In September 2019, the city entered into an agreement with the organization Miracle on Craig Street to rehab the Hamilton Hill center, which has been closed since 2013.
The city allocated $103,685 in Community Development Block Grant (CDBG) funding to Miracle on Craig Street and Troy Architectural Practice (TAP) to conduct design and pre-development work on the project. In November 2021, that agreement was extended until the end of 2022.
During its meeting on Dec. 27, the City Council approved a resolution to extend the CDBG agreement with Miracle on Craig Street until June 30, 2024 in order to give the group additional time to complete its rehabilitation of the building.
The council also approved a measure to extend its use agreement for the site until June 30, 2024.
“We had hoped to get this finished and out to bid by the end of the year, but we’re just swamped and that’s not happening,” Barbara Nelson of TAP told the council during its City Development & Planning committee meeting on Dec. 19. “We have promised to be out for bid in February so that we can have good, competitive prices and do the construction this spring.”
In August, the project was awarded $1,250,000 in American Rescue Plan Act (ARPA) funding by the city to complete the renovations of the community center.
The renovated space will include three classroom spaces, a lounge and an auditorium that includes a half-court basketball court.
“The current budget that I’ve been trying to monitor is closer to $1.5 million, but we’re doing everything we can to bring that down with every decision that we make,” Nelson said.
Miracle on Craig Street board member Julianna Obie told the council that the cost of the project has already been reduced by $60,000 thanks to community volunteers assisting in renovating the facility.

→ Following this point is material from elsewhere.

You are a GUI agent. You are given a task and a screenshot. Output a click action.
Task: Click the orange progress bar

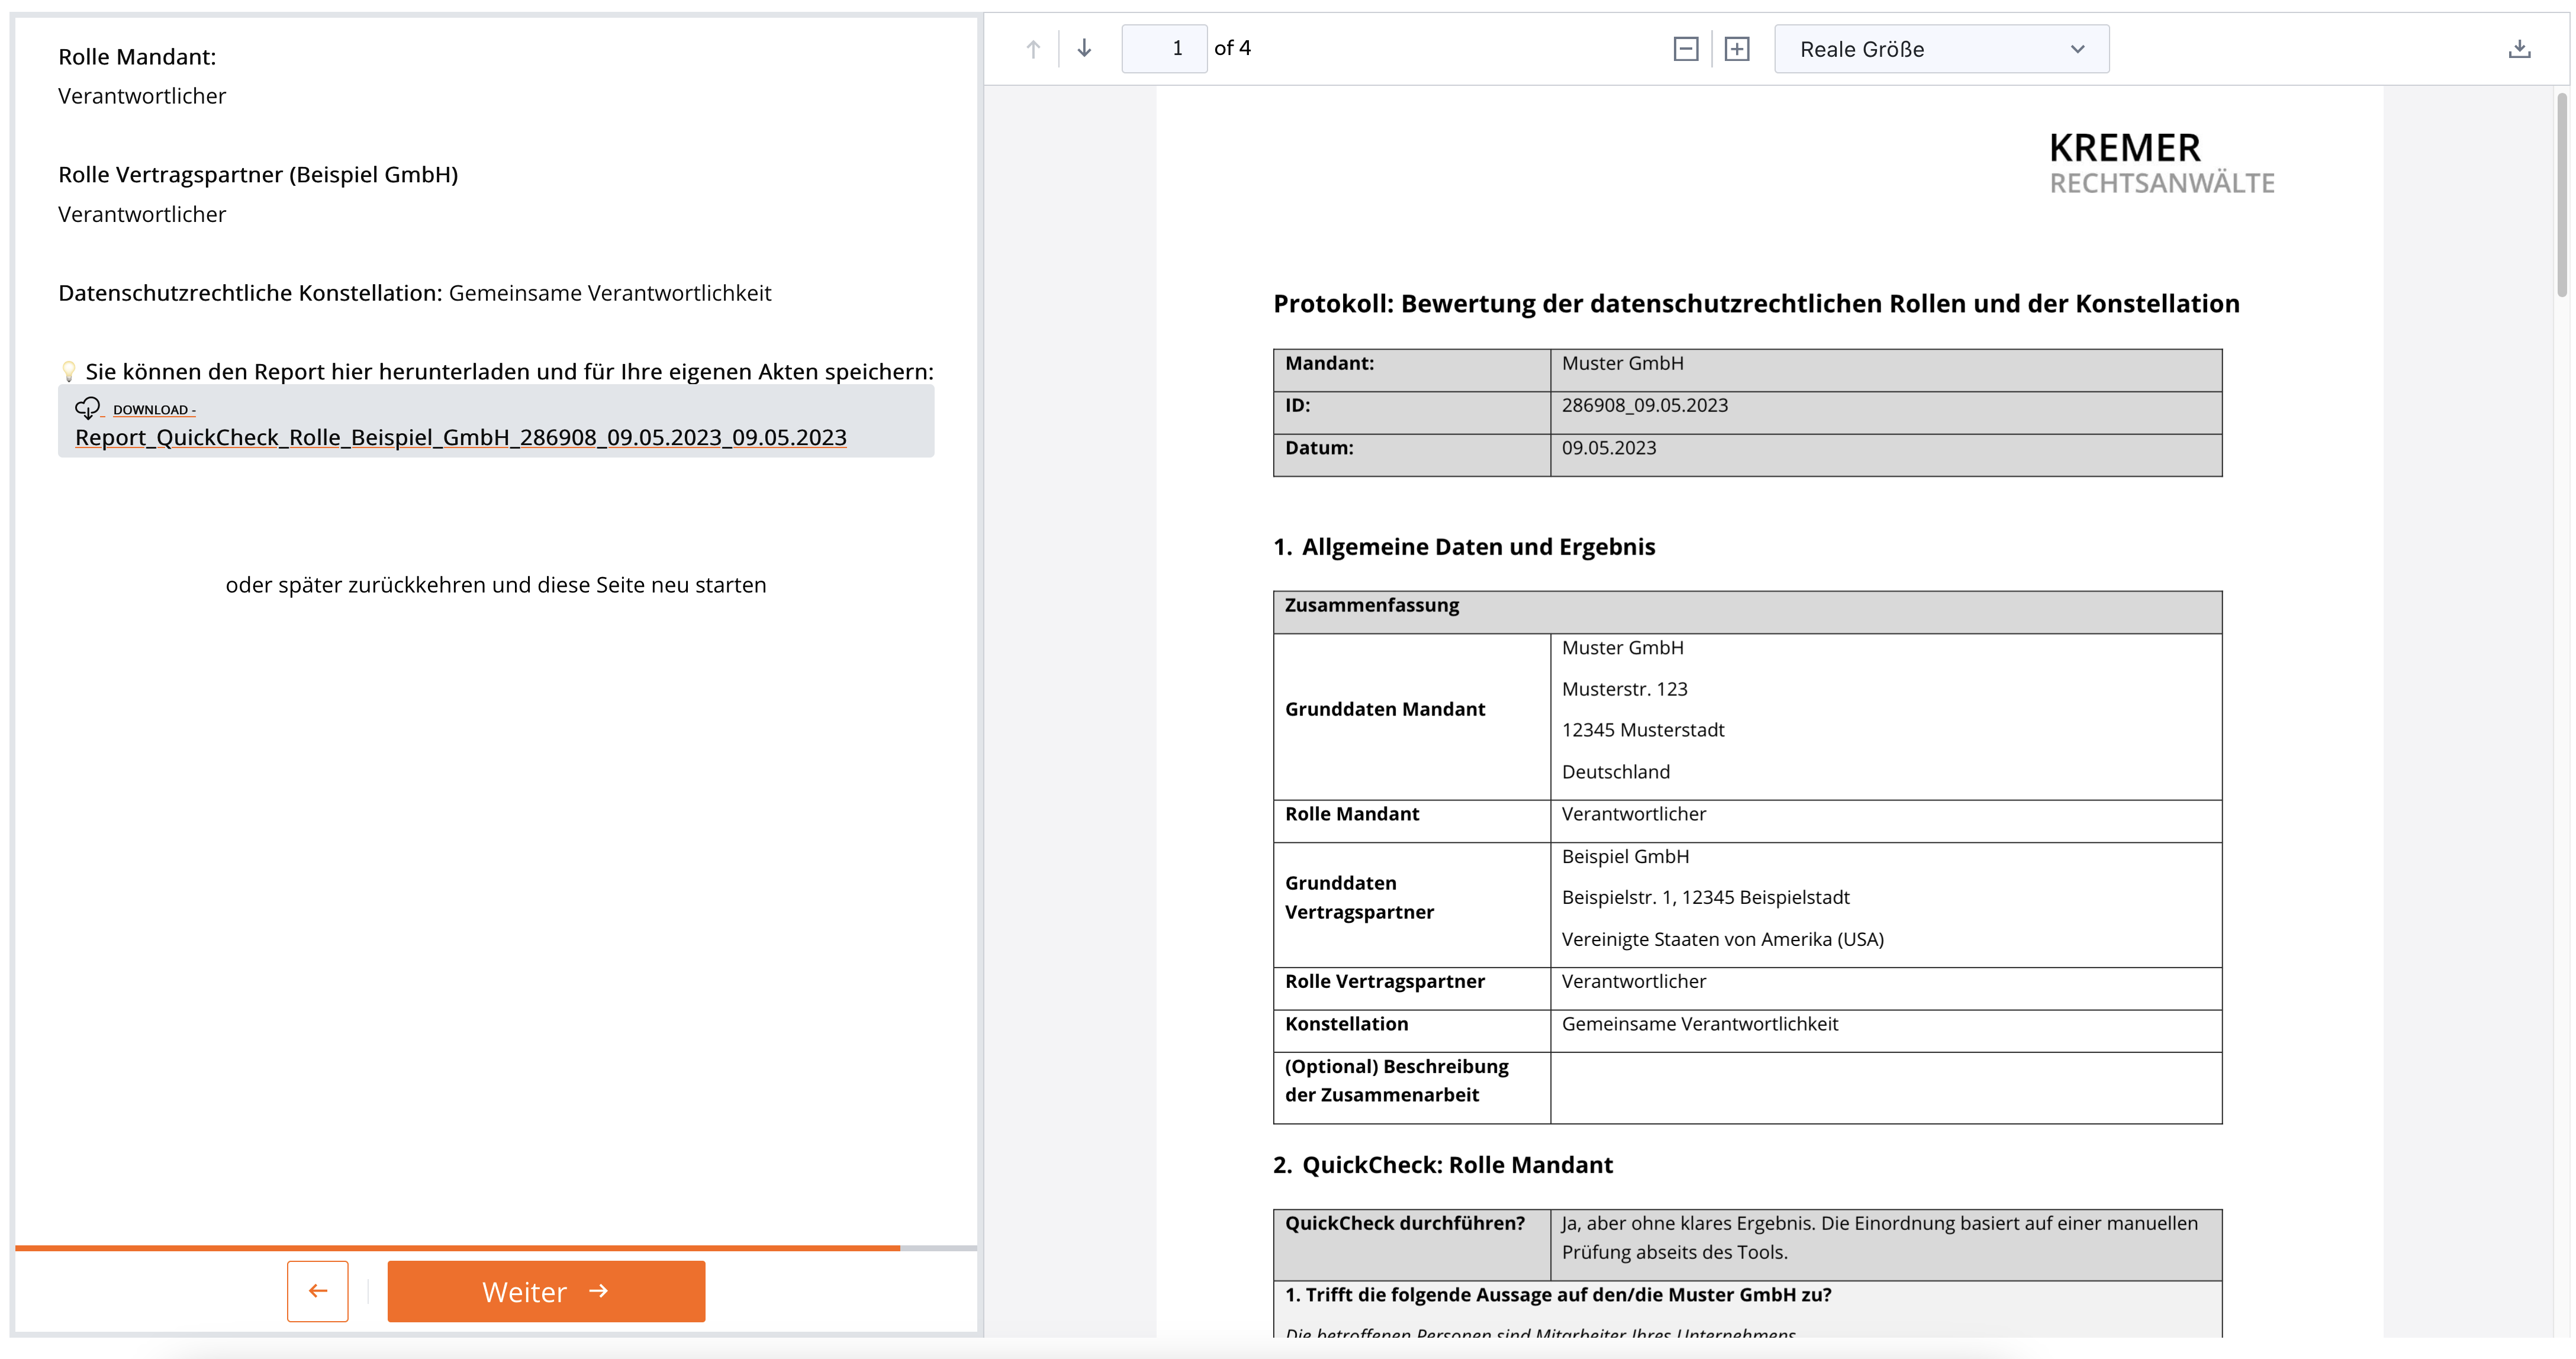[457, 1247]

“From May until November we have volunteers coming out to keep the area clean,” she said during the Dec. 19 meeting. “The last thing we want is for the building to be an eyesore to the community. So we’re very aware of the need for the volunteers and the consistency that it takes to keep and maintain that area and looking decent until construction is underway.”
Obie said the organization is conducting fundraising efforts to cover any potential shortfall in the construction costs and for overhead expenses once the refurbished center is running.
Nelson said the building has been regularly vandalized over the past decade.
“But the good news is that it was a community center and it will be a community center again,” she said. “It’s not a change of use, so the code issues are not terribly hard to comply with. So we are working at this point to design the facility by pretty much putting it back to the facility it was.”
City Councilman Damonni Farley noted that the city solicited intensive community feedback before proceeding with plans to refurbish the Hamilton Hills center.
“I think that something that’s very unique about this project is that we were very intentional about getting input from the people that lived in the community,” Farley said during the Dec. 19 meeting. “I think that when we have that level of buy-in and you have that level of being culturally responsible and understanding the needs, wants and strengths of the community, that combined effort speaks to sustainability.”